* [Your task]: Repeat exactly every line that comes at or after the line containing "Instruction: Click the 估算", through the end of the entries below.

* [Task material]:
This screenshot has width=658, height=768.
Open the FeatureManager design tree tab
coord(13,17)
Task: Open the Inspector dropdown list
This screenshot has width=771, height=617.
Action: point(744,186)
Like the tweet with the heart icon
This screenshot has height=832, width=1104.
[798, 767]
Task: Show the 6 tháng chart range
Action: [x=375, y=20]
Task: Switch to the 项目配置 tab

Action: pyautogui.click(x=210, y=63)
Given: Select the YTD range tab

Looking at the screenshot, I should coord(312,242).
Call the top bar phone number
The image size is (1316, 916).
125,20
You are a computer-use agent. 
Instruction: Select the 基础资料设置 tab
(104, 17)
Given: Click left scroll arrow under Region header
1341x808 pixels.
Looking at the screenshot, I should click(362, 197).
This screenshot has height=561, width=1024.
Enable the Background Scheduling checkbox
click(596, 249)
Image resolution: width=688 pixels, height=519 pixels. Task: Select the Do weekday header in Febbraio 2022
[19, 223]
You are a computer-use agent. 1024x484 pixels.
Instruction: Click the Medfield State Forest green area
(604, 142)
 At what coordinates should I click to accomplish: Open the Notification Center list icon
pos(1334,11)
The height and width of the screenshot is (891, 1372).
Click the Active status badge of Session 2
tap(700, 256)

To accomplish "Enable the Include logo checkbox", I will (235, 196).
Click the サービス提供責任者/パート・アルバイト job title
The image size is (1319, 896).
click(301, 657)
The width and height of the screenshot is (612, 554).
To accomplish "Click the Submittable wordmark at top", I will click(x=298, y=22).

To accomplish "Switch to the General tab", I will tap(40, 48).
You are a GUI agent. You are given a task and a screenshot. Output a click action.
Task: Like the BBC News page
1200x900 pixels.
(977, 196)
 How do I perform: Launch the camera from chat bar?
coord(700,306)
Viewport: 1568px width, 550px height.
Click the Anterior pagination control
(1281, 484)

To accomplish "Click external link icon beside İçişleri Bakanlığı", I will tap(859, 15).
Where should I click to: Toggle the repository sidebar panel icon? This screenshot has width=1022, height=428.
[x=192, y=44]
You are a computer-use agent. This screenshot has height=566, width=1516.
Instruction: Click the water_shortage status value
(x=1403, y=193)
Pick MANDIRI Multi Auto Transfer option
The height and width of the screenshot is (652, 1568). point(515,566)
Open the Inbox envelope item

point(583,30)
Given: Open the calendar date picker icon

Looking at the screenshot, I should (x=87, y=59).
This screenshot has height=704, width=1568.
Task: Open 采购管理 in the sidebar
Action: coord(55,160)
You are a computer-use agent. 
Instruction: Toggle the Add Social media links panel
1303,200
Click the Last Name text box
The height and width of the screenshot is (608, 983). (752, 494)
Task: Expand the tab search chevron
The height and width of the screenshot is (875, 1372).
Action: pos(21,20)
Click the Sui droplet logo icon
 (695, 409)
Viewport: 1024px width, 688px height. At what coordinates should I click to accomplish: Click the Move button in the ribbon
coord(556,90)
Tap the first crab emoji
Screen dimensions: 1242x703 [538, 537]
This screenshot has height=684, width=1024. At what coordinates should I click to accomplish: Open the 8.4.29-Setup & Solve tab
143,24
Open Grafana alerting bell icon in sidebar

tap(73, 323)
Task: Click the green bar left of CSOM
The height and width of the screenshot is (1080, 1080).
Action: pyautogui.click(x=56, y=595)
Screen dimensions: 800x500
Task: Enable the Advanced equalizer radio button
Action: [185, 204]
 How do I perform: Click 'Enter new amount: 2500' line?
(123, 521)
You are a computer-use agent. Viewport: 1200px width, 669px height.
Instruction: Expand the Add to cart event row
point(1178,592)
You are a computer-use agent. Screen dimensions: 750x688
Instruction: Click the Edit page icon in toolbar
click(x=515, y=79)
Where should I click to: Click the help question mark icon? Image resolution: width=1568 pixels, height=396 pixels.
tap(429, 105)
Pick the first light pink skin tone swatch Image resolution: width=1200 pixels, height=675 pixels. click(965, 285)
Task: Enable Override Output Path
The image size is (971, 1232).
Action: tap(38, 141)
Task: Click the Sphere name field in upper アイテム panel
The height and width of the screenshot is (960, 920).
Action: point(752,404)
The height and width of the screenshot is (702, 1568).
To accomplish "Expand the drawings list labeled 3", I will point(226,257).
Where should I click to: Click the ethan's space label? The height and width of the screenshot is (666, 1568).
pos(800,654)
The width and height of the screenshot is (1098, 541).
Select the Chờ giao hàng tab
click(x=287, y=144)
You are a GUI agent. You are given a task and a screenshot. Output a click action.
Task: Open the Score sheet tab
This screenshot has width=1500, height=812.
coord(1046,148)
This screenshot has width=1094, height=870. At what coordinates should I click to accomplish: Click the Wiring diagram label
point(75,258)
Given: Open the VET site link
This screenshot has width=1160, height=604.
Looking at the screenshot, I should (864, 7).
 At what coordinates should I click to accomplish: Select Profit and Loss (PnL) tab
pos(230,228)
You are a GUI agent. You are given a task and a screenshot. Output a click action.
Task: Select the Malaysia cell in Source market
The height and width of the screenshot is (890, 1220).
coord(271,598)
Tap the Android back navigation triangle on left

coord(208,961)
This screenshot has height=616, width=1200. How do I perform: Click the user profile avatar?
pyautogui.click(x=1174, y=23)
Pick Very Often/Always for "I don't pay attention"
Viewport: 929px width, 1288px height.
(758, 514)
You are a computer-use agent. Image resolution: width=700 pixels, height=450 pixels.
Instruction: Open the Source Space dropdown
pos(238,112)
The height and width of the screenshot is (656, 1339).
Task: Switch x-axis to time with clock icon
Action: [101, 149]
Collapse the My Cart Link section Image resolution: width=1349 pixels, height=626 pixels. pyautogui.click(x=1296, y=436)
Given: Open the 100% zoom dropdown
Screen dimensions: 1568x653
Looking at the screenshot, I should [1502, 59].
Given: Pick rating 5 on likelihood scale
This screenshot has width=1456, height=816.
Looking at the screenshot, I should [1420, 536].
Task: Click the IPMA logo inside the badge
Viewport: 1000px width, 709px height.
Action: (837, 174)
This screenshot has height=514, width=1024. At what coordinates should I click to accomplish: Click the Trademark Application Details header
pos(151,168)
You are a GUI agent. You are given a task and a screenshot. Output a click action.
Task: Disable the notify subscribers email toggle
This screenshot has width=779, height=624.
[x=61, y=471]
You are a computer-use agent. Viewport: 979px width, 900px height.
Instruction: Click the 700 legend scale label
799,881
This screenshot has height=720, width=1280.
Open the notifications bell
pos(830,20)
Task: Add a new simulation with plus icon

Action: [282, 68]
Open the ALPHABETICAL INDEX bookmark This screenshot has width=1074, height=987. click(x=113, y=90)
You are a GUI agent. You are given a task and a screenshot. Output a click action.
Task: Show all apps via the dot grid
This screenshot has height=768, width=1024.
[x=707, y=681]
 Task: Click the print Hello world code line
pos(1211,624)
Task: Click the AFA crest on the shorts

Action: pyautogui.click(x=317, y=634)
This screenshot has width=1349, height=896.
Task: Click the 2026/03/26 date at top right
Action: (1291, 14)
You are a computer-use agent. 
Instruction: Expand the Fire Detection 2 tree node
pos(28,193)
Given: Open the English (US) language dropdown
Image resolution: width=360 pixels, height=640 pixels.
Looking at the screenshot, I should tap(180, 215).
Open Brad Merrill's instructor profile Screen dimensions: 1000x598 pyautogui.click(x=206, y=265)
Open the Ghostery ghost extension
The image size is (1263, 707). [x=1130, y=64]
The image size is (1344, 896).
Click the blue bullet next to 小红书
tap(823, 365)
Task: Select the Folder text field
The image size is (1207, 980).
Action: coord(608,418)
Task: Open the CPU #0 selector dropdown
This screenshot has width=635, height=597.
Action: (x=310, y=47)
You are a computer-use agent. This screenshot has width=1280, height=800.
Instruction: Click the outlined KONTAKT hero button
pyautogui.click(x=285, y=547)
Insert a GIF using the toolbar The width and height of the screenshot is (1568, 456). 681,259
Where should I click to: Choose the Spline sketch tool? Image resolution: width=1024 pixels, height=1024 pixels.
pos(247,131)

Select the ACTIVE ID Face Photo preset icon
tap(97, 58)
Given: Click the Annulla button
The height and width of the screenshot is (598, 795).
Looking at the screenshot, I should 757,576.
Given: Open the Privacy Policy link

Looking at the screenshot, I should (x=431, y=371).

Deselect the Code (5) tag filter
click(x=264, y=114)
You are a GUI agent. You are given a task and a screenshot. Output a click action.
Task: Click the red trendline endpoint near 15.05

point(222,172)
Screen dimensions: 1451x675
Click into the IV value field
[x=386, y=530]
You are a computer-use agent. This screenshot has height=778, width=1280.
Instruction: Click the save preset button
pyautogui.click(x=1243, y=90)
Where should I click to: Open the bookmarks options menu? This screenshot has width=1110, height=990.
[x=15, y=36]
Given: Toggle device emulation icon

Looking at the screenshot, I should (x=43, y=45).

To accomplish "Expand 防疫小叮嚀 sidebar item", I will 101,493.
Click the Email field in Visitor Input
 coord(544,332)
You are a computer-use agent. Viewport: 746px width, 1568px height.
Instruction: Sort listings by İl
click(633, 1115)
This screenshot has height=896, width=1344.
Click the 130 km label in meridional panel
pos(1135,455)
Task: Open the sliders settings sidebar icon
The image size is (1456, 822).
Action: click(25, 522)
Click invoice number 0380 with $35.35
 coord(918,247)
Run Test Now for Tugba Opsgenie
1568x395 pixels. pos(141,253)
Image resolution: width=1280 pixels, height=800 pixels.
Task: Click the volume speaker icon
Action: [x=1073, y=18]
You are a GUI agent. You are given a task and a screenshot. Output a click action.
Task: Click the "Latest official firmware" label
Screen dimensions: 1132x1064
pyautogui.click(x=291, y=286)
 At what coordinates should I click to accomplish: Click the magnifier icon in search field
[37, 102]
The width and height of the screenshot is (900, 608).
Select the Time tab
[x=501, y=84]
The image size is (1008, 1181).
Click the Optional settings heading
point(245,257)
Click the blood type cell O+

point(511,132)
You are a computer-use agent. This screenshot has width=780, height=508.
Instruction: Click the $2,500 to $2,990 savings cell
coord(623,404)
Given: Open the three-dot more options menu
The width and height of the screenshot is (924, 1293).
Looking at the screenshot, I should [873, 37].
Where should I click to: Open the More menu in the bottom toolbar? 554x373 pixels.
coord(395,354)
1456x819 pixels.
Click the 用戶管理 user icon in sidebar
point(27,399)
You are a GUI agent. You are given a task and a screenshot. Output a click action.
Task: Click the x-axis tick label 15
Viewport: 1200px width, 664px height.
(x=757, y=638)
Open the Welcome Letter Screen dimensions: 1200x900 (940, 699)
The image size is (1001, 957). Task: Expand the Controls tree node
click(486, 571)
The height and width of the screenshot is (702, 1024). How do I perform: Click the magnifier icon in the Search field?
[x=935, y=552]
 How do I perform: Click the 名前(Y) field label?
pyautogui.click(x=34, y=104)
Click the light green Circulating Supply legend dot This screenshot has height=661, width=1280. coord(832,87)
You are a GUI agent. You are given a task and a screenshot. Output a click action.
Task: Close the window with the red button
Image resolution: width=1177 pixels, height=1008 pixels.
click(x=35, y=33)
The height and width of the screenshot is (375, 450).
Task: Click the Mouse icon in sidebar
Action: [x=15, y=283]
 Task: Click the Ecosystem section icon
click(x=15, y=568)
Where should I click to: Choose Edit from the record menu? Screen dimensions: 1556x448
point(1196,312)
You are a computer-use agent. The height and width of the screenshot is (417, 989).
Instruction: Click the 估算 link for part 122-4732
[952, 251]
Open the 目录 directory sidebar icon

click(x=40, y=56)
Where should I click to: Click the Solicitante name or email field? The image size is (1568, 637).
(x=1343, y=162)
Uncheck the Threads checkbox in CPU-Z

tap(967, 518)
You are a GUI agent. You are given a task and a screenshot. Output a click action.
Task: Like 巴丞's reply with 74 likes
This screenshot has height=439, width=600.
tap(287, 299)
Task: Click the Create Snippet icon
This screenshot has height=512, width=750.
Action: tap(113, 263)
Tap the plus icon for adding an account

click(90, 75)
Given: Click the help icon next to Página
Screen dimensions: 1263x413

* [Exercise response]:
Instruction: Click the 估算 link for part 122-4732
[952, 251]
Open the 目录 directory sidebar icon

click(x=40, y=56)
Where should I click to: Click the Solicitante name or email field? The image size is (1568, 637).
(x=1343, y=162)
Uncheck the Threads checkbox in CPU-Z

tap(967, 518)
You are a GUI agent. You are given a task and a screenshot. Output a click action.
Task: Like 巴丞's reply with 74 likes
This screenshot has height=439, width=600.
tap(287, 299)
Task: Click the Create Snippet icon
This screenshot has height=512, width=750.
Action: tap(113, 263)
Tap the plus icon for adding an account

click(90, 75)
Given: Click the help icon next to Página
Screen dimensions: 1263x413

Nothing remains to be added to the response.